As a recent reader of GREAT EXPECTATIONS, it was good to have some articulation of why I enjoyed it as much as I did:

From Jon Michael Varese, writing the Guardian books blog:

“We need to read Dickens’s novels,” she wrote, “because they tell us, in the grandest way possible, why we are what we are.”

There it was, like a perfectly formed pearl shucked from the dirty shell of my over-zealous efforts – an explanation so simple and beautiful that only a 15-year-old could have written it. I could add all of the decoration to the argument with my years of education – the pantheon of rich characters mirroring every personality type; the “universal themes” laid out in such meticulous and timeless detail; the dramas and the melodramas by which we recognise our own place in the Dickensian theatre – but the kernel of what I truly wanted to say had come from someone else. As is often the case in Dickens, the moment of realisation for the main character here was induced by the forthrightness of another party.

### LIST OF TASKS
1. According to the passage about reading Dickens, why do we need to read his novels?
2. Carry on the passage about reading Dickens from its final sentence, keeping its voice and subject.
The entries have no connection to the Dickens passage.

### DATA
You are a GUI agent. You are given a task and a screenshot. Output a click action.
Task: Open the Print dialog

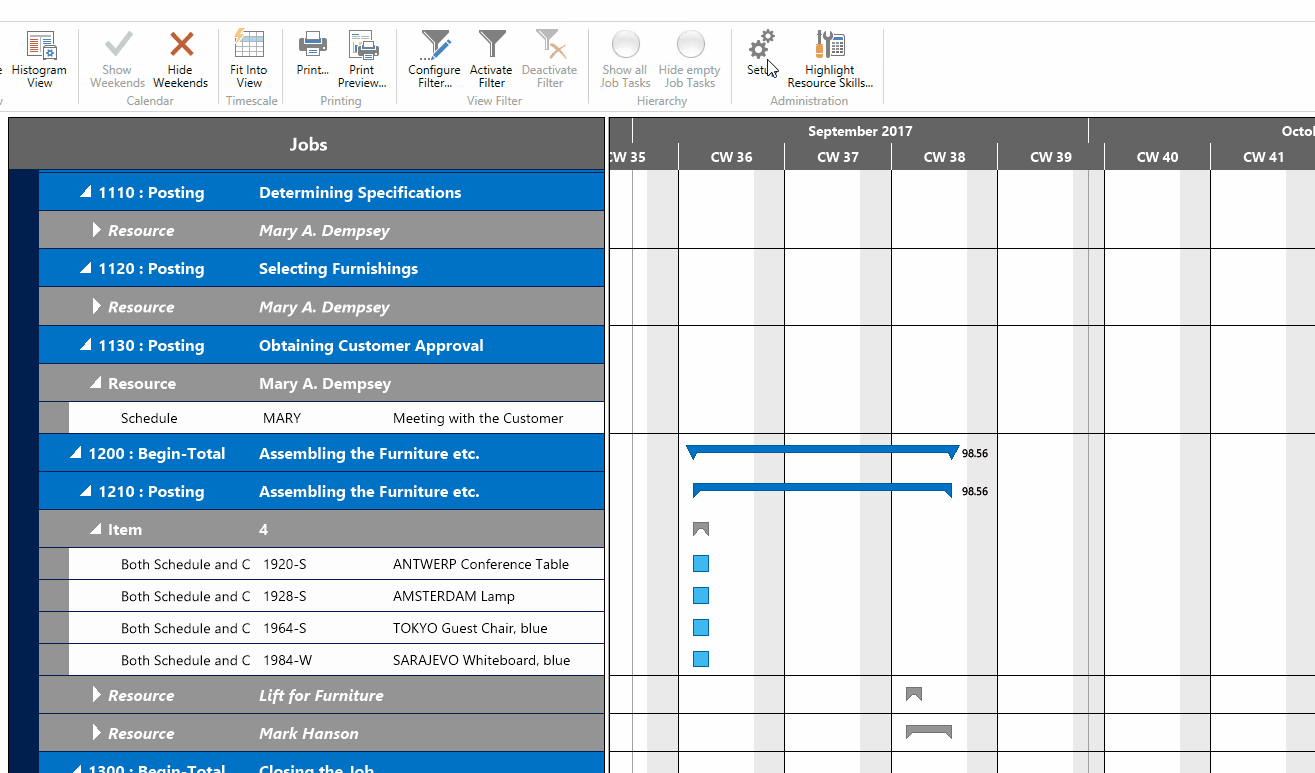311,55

--

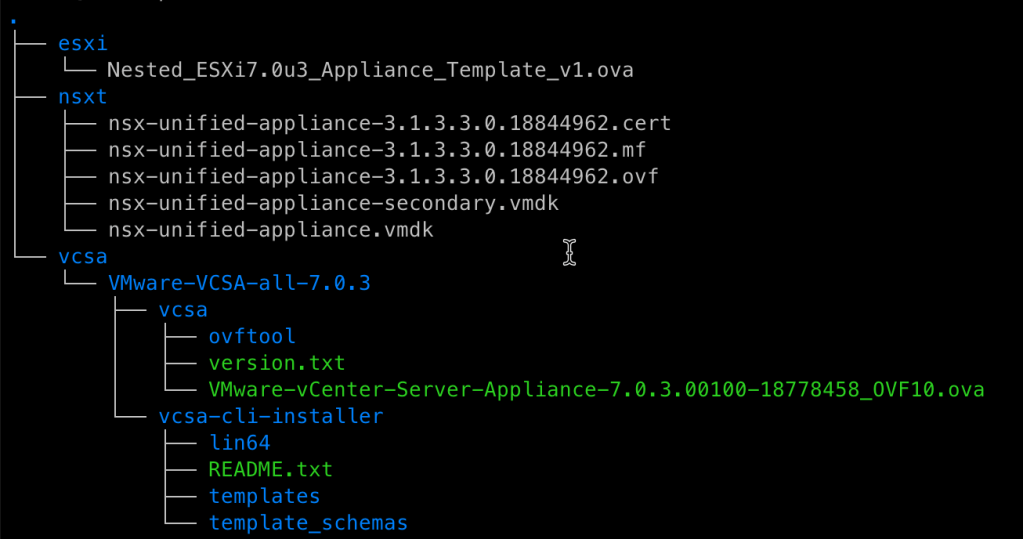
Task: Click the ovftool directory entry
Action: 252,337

### RESPONSES TO THE EXERCISE
1. They tell us, in the grandest way possible, why we are what we are.

2.
And who was I, that I needed to be told why I was what I was? Like most people, I think I knew who I was without knowing it. I was Oliver Twist, always wanting and asking for more. I was Nicholas Nickleby, the son of a dead man, incurably convinced that my father was watching me from beyond the grave. I was Esther Summerson, longing for a mother who had abandoned me long ago due to circumstances beyond her control. I was Pip in love with someone far beyond my reach. I was all of these characters, rewritten for another time and place, and I began to understand more about why I was who I was because Dickens had told me so much about human beings and human interaction.

There are still two or three Dickens novels that I haven’t actually read; but when the time is right I’ll pick them up and read them. I already know who it is I’ll meet in those novels – the Mr Micawbers, the Mrs Jellybys, the Ebenezer Scrooges, the Amy Dorrits. They are, like all of us, cut from the same cloth, and at the same time as individual as their unforgettable aptronyms suggest. They are the assurances that Dickens, whether I am reading him or not, is shining a light on who I am during the best and worst of times.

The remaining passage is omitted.